City CFO flags longer‑term budget pressures as commission prepares FY27 budget

Grand Rapids City Commission (committee sessions) · February 24, 2026

Loading...

AI-Generated Content: All content on this page was generated by AI to highlight key points from the meeting. For complete details and context, we recommend watching the full video. so we can fix them.

Summary

At a midyear review, the city’s finance team reported stronger income tax performance in the short term but projected slower growth and potential deficits later in the decade, urged caution for the FY27 budget, and highlighted ARPA spending deadlines and state funding litigation risks.

City leaders presented a midyear financial and performance briefing that combined positive recent revenue performance with cautionary multi‑year forecasts. CFO Molly Claren said income tax revenue outperformed expectations for FY25 and staff now model a slowing growth rate toward 3–3.5% over the forecast horizon.
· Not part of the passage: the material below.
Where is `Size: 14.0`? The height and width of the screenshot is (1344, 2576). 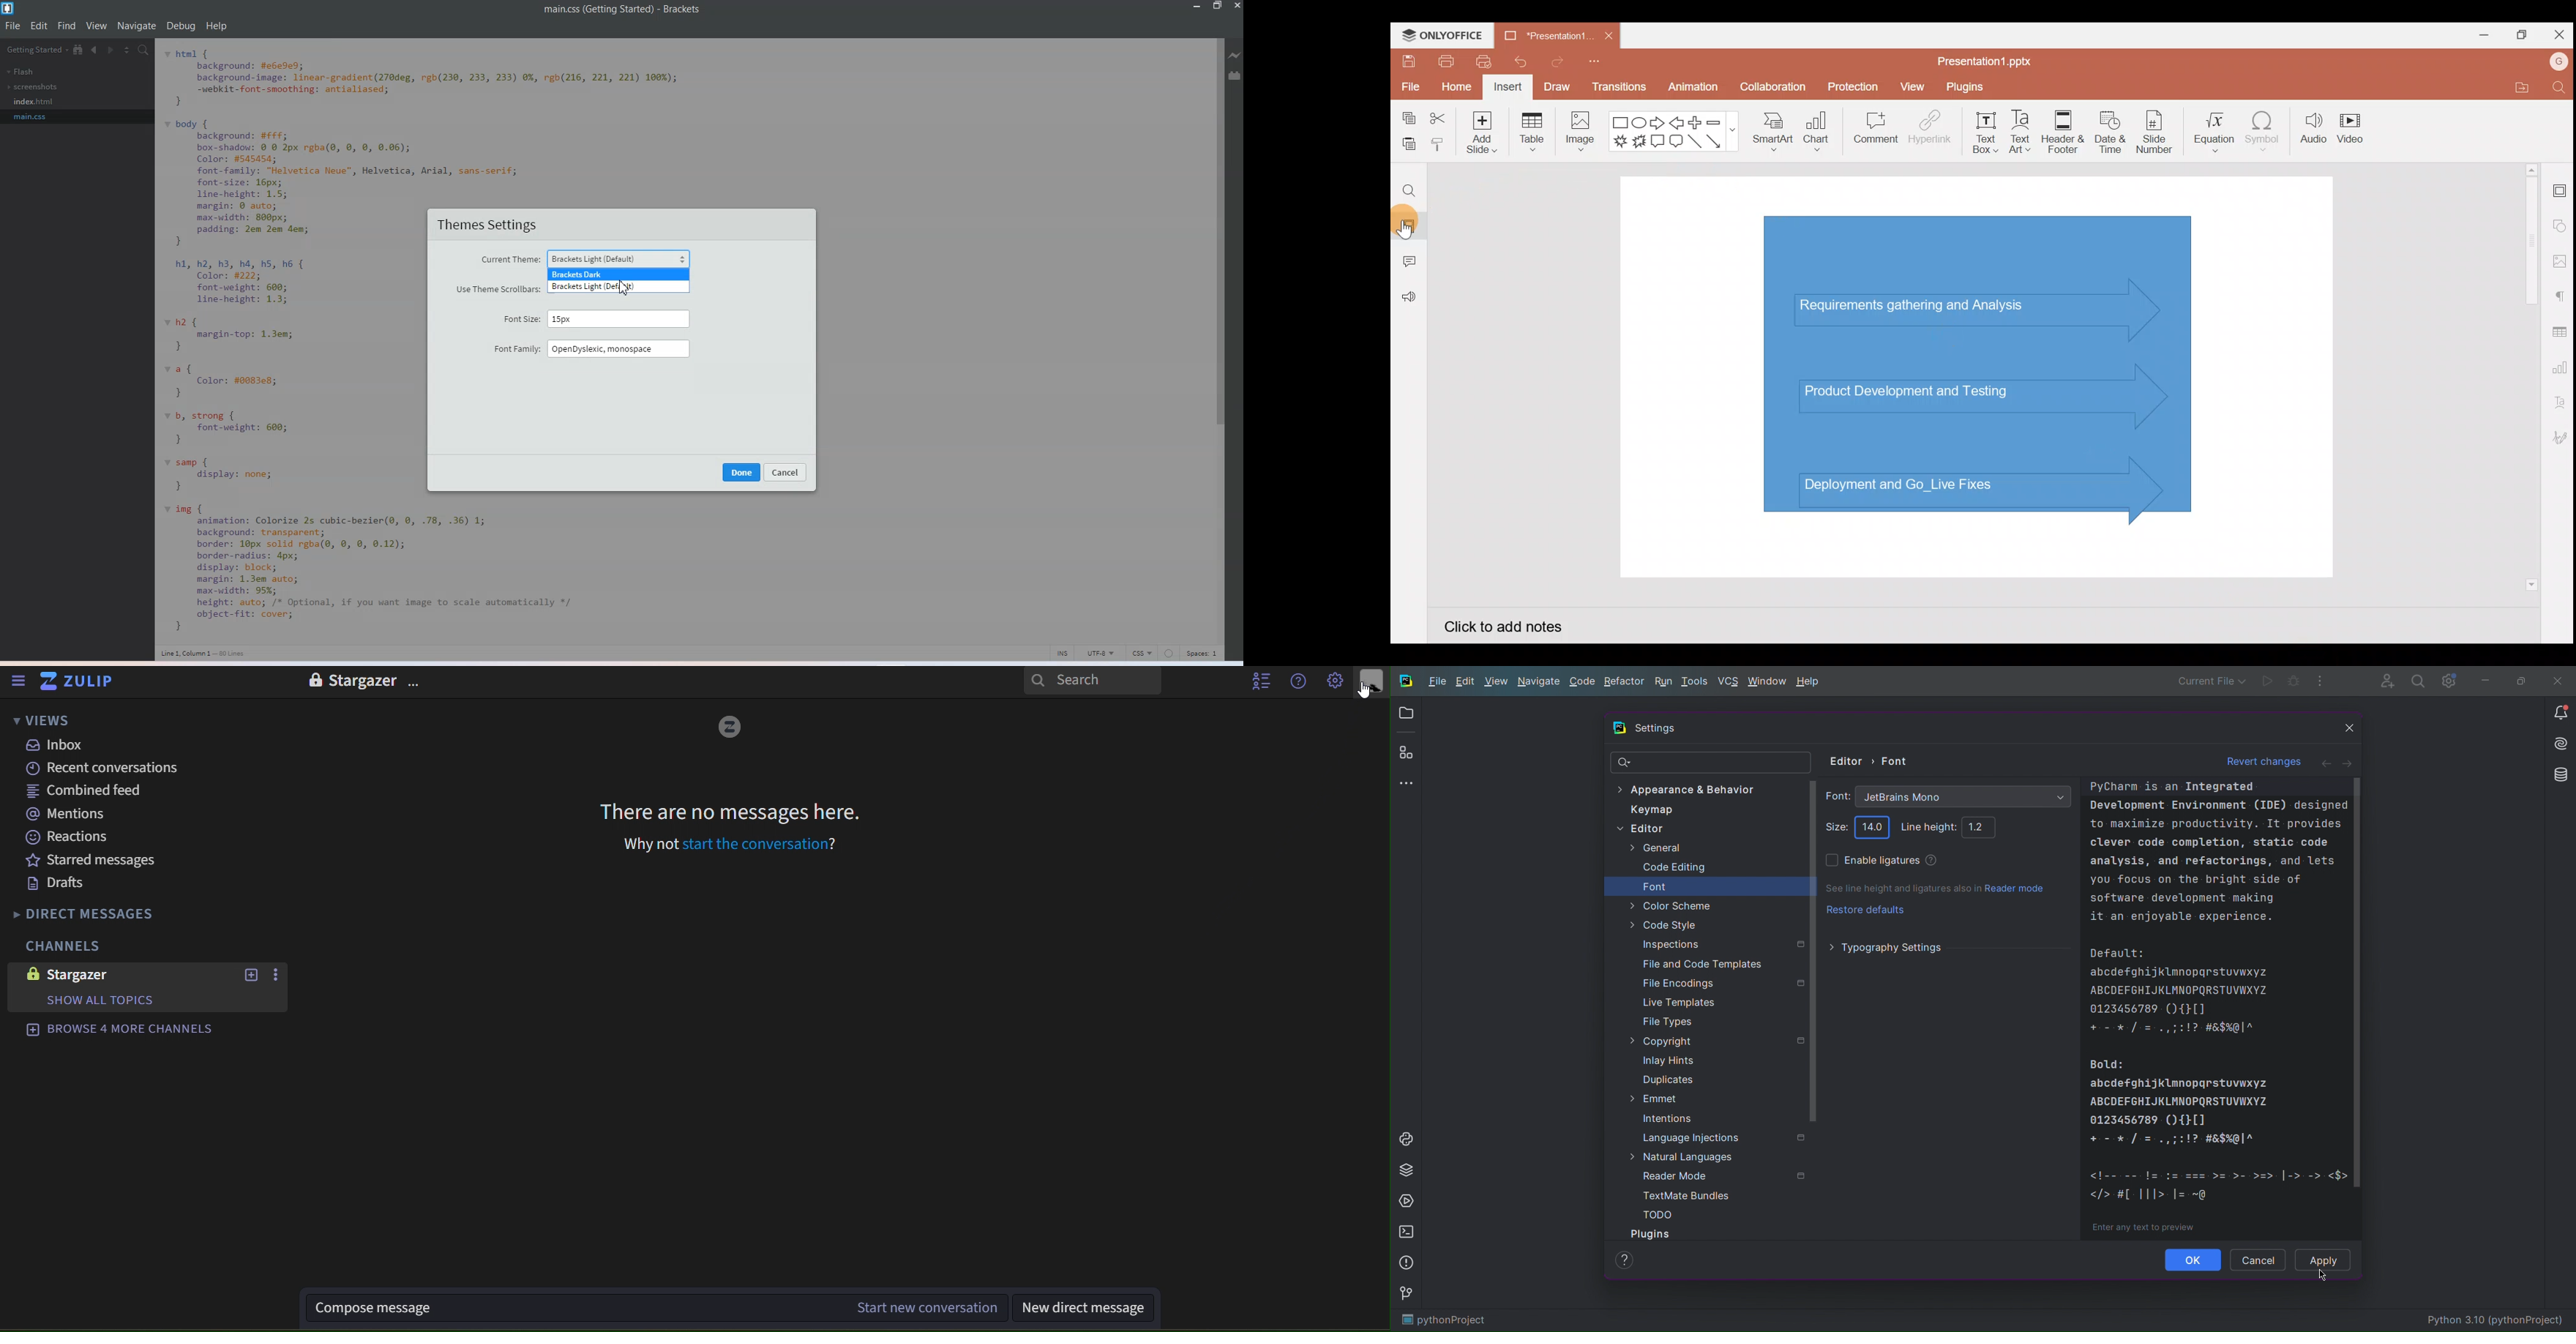
Size: 14.0 is located at coordinates (1872, 827).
The briefing noted compliance revenue timing and one‑time items that temporarily boosted balances, and it flagged structural pressures — rising labor, health‑care costs, class‑and‑comp study outcomes and potential state funding uncertainties — that could pull the general fund into deficit by the later years of the forecast if unmitigated.

Staff highlighted several immediate items: ARPA funds (city allocation ~$92.3M) have roughly $8.7M remaining and must be spent by Dec. 2026; several state multiyear project awards were challenged in late 2025 (a legislative action disapproving multiyear funding) and litigation produced an injunction on unencumbered funds, though staff said the city’s affected projects (~$6.777M) were encumbered before the statutory cutoff and remain eligible for reimbursement.

The briefing noted the budget stabilization (rainy‑day) fund is below policy and that options for FY27 include revenue enhancements, targeted reductions, prioritization of enterprise vs. general fund spending, or contribution strategies if surplus exists. Staff recommended cautious budget development and committed to close coordination with the commission as the April/May budget process proceeds.

Commissioners asked for clearer linkage between midyear amendments and five‑year forecasts, requested supplemental analyses on income‑tax sensitivity (including remote work impacts), and urged transparency for constituents about trade‑offs that may be needed in the upcoming budget.